--- WORK TASK ---
Among the lines of the records, please find those that contain the word "computer" and copy them.

(WORKING DATA)

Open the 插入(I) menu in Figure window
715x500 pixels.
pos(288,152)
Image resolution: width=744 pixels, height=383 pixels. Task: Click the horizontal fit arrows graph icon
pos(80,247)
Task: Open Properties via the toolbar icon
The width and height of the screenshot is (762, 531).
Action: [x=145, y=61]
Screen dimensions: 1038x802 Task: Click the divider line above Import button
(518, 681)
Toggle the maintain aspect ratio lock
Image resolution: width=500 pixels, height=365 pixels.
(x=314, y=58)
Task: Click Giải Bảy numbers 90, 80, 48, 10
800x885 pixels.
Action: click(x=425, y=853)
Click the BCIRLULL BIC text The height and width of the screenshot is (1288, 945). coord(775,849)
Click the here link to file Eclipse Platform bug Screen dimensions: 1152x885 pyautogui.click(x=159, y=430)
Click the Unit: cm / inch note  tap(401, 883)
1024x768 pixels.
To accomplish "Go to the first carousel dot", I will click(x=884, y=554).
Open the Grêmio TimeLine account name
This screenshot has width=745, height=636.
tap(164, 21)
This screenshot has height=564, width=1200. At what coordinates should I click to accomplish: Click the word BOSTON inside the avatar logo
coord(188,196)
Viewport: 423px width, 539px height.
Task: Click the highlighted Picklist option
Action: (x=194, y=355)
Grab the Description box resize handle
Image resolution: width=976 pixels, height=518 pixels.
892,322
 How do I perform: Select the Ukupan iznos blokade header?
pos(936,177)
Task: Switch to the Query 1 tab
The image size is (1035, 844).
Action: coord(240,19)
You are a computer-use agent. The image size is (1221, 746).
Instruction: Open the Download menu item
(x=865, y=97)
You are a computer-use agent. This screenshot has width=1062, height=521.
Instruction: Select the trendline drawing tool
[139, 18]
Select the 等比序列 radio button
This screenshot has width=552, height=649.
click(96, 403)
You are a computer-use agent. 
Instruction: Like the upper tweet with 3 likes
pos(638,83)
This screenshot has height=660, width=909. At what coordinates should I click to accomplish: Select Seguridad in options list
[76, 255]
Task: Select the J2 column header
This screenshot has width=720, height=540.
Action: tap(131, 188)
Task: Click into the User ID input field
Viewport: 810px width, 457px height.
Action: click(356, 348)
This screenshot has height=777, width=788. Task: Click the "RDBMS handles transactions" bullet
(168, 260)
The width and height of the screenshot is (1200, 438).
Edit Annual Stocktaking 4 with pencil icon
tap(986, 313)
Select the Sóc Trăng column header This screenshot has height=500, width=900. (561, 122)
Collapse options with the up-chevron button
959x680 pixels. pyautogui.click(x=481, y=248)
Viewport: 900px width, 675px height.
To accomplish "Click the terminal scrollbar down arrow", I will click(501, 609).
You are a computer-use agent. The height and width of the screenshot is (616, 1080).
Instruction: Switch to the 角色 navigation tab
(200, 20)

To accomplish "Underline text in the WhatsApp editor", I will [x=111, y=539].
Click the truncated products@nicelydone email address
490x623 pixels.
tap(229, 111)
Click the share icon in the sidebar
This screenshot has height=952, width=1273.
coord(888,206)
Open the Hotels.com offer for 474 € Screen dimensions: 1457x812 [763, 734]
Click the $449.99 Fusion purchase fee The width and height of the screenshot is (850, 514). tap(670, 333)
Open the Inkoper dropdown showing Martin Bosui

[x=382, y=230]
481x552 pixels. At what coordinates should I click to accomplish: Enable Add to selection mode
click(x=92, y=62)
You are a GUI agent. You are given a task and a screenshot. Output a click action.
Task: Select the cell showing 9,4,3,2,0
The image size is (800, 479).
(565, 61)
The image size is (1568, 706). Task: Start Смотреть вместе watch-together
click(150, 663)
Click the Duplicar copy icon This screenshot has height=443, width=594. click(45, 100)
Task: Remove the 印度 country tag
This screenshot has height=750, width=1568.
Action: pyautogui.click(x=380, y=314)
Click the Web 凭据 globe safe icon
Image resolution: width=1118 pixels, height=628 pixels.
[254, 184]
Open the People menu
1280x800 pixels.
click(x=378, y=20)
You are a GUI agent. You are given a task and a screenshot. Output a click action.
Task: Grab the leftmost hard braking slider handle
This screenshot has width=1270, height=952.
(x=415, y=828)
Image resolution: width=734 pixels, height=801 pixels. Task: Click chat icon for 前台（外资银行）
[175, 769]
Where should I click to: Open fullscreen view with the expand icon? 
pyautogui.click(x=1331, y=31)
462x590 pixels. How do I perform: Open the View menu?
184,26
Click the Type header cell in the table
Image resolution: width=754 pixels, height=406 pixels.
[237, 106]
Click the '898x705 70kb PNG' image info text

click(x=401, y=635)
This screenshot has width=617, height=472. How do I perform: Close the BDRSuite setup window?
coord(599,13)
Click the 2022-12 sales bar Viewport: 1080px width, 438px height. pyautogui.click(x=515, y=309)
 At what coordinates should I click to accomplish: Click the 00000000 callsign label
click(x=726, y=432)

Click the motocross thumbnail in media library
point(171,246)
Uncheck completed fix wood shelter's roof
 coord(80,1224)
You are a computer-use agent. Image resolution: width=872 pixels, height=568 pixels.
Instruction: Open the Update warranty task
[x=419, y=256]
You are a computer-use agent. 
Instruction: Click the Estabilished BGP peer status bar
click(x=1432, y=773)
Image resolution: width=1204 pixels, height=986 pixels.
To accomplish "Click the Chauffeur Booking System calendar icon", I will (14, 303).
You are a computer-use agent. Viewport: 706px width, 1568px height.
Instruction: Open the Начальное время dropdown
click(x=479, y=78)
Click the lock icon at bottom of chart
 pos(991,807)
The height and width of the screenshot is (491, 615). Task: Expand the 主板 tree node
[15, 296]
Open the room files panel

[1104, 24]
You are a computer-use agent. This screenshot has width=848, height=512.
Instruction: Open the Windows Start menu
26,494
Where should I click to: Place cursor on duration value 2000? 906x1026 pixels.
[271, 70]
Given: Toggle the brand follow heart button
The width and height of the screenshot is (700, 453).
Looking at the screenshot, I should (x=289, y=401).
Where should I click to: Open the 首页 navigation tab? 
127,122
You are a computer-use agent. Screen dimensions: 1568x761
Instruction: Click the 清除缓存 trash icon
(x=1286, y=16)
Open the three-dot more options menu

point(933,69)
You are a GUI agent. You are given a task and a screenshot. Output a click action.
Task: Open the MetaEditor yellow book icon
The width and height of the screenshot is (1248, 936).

(End WORKING DATA)

--- EXERCISE ANSWER ---
You are a computer-use agent. The image size is (1221, 746).
You are a computer-use agent. This screenshot has width=1062, height=521.
You are a computer-use agent. 
You are a computer-use agent. The height and width of the screenshot is (616, 1080).
You are a computer-use agent. Image resolution: width=872 pixels, height=568 pixels.
You are a computer-use agent. 
You are a computer-use agent. Viewport: 706px width, 1568px height.
You are a computer-use agent. This screenshot has width=848, height=512.
You are a computer-use agent. Screen dimensions: 1568x761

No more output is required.